In questi anni il geriatra di Campione d'Italia dalla spiccata propensione per la carta bollata non ha avuto una parola d'autocritica. Né ha mai cercato il consenso: l'ha sempre preteso come atto di fede, in nome di un principio d'autorità che nessuno sa bene da quale magistero derivi.
Adesso siamo al redde rationem. La gestione Pellegrino sarà ricordata come la caporetto dei nostri vecchi. Torni in fretta ai cateteri e ai cataplasmi, per amor di Dio: la Ca' d'Industria - ormai l'hanno capito anche i sassi - non è affar suo. E con lui devono andarsene tutti gli altri: lasciamo lavorare il dottor Antinozzi, l'unico che può metterci una pezza. Gli auguro di riuscirci, perché non sarà impresa facile.
Ma sia chiaro che questi signori non possono pensare di cavarsela così, con una fuga all'inglese. Hanno compromesso quel che era stato costruito dai loro predecessori in vent'anni di impegno gratuito e solidale al servizio della città e devono risarcire il danno arrecato ai comaschi.
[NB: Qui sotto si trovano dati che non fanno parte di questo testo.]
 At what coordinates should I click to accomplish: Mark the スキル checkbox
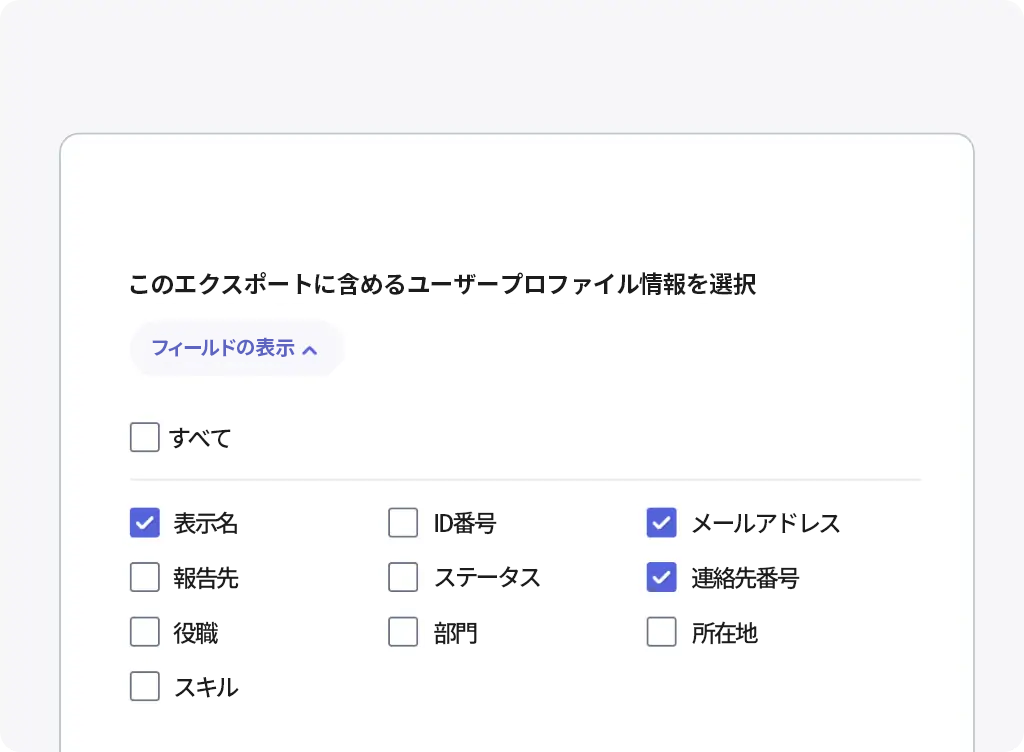pos(145,687)
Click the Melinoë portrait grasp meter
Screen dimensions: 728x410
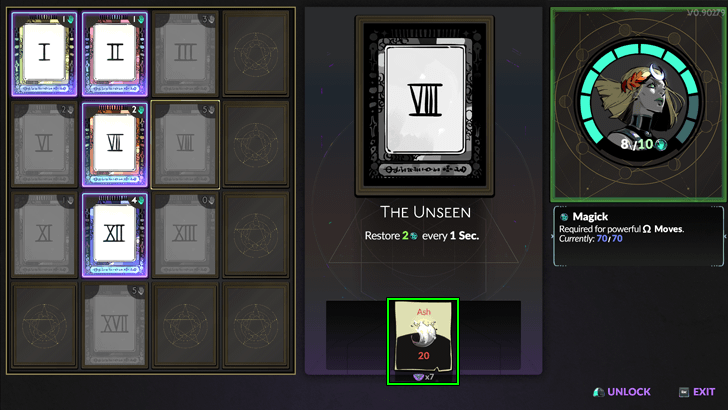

Adesso vogliamo vedere i bilanci, vogliamo sapere come sono stati spesi i milioni di euro ereditati dalla gestione Castelli, vogliamo capire perché la vecchia struttura direzionale, che tutti rimpiangono, è stata decimata, vogliamo conoscere quant'è costato ai contribuenti il contenzioso maturato per liti e cause di lavoro. Nessuno pensi di rifugiarsi dietro all'alibi dell'ente di diritto privato: la Ca' d'Industria, in quanto espressione della politica sociale del Comune di Como, non è un sultanato né una prelatura personale, ma deve tornare ad essere la casa di vetro che è sempre stata.
Per questo confidiamo nella magistratura: quella di Como, che sappiamo al lavoro, ma anche quella contabile, forse l'unica che questi signori temono davvero.